* Task statement *
For the data below, give again exactly the lines from the one containing "1456x829 pixels." through the one containing "Task: Click the gear", both ends included, and no others.

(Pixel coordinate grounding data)
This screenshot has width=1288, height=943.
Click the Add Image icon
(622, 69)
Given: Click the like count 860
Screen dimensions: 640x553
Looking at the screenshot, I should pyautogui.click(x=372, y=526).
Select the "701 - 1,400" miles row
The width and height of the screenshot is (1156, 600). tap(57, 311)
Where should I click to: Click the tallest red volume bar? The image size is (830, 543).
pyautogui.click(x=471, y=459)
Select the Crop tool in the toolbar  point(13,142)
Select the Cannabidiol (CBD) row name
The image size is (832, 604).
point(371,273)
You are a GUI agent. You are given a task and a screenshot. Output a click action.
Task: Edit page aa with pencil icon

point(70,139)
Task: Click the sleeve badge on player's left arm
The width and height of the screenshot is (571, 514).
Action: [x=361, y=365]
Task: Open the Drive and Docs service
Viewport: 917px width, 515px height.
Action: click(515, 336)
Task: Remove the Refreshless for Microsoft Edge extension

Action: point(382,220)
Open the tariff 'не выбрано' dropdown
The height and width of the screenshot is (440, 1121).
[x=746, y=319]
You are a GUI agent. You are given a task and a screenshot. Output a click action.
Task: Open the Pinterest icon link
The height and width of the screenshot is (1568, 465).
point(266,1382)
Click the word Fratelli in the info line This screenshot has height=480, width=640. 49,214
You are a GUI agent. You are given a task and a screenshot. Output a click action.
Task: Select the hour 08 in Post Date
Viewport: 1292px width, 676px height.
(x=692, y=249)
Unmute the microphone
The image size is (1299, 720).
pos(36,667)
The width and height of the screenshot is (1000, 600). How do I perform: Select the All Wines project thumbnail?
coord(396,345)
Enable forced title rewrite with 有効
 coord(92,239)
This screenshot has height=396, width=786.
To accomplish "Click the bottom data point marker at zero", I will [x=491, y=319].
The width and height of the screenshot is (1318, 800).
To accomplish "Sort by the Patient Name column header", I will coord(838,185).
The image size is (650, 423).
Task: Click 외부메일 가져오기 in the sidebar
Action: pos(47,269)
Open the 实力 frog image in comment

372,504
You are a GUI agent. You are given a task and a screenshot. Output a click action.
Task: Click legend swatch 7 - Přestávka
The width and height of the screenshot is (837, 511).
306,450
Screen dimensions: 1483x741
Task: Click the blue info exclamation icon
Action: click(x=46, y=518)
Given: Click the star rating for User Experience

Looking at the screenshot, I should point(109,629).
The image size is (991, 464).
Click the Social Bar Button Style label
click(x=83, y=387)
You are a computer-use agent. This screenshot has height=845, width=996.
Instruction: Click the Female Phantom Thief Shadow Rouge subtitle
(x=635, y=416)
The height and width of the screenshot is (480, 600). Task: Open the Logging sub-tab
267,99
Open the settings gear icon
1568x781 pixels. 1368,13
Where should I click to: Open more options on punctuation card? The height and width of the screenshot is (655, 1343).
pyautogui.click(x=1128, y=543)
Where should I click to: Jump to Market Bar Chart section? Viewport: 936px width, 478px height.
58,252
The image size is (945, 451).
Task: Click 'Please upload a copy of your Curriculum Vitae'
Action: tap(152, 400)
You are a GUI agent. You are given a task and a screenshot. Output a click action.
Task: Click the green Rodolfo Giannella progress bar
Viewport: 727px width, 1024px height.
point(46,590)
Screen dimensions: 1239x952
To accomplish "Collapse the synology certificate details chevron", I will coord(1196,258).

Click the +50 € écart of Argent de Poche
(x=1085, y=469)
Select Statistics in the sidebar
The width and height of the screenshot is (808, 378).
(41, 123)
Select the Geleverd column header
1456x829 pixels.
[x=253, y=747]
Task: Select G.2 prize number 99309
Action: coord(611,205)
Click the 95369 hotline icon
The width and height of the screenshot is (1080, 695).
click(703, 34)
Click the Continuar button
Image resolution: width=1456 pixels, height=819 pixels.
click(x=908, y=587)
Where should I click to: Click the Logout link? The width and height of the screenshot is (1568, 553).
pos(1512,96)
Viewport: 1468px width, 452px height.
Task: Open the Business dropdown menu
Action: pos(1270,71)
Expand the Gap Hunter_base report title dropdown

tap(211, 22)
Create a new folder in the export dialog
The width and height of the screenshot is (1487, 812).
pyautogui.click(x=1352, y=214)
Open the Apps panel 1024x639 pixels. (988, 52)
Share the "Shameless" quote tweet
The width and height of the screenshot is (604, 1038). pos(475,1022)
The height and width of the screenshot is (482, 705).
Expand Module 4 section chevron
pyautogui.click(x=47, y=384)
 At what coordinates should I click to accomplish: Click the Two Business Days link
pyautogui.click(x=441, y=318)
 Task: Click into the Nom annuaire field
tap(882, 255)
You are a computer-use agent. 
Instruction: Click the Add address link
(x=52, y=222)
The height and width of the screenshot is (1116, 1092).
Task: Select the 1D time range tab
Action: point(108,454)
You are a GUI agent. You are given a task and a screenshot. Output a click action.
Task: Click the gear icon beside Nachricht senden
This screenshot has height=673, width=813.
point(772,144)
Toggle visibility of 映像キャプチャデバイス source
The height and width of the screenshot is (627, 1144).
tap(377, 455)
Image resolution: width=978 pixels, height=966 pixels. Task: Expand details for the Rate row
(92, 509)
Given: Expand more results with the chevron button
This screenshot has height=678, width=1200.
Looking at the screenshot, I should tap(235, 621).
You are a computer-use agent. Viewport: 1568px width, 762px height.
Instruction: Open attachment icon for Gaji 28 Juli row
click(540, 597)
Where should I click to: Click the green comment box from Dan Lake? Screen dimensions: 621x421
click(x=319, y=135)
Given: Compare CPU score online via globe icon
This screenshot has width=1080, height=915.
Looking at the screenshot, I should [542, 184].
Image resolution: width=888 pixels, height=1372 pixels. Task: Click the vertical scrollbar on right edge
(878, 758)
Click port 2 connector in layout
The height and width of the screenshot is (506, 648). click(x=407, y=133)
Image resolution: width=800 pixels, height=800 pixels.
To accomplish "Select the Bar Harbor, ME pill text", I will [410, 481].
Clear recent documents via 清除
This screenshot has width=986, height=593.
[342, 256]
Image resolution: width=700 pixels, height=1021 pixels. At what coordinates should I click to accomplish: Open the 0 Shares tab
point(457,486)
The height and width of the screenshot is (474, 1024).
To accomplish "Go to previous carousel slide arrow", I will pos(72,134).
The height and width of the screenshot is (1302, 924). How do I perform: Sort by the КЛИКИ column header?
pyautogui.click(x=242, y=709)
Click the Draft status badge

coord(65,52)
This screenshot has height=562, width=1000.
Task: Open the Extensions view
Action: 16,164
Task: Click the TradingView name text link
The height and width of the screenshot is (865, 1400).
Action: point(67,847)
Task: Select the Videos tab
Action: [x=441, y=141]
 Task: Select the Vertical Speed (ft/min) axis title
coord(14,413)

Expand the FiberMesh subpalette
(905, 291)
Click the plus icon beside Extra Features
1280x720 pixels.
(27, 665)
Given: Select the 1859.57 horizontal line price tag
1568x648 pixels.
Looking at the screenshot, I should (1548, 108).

* Worked solution *
1456x829 pixels.
[x=253, y=747]
Task: Select G.2 prize number 99309
Action: coord(611,205)
Click the 95369 hotline icon
The width and height of the screenshot is (1080, 695).
click(703, 34)
Click the Continuar button
Image resolution: width=1456 pixels, height=819 pixels.
click(x=908, y=587)
Where should I click to: Click the Logout link? The width and height of the screenshot is (1568, 553).
pos(1512,96)
Viewport: 1468px width, 452px height.
Task: Open the Business dropdown menu
Action: pos(1270,71)
Expand the Gap Hunter_base report title dropdown

tap(211, 22)
Create a new folder in the export dialog
The width and height of the screenshot is (1487, 812).
pyautogui.click(x=1352, y=214)
Open the Apps panel 1024x639 pixels. (988, 52)
Share the "Shameless" quote tweet
The width and height of the screenshot is (604, 1038). pos(475,1022)
The height and width of the screenshot is (482, 705).
Expand Module 4 section chevron
pyautogui.click(x=47, y=384)
 At what coordinates should I click to accomplish: Click the Two Business Days link
pyautogui.click(x=441, y=318)
 Task: Click into the Nom annuaire field
tap(882, 255)
You are a computer-use agent. 
Instruction: Click the Add address link
(x=52, y=222)
The height and width of the screenshot is (1116, 1092).
Task: Select the 1D time range tab
Action: point(108,454)
You are a GUI agent. You are given a task and a screenshot. Output a click action.
Task: Click the gear icon beside Nachricht senden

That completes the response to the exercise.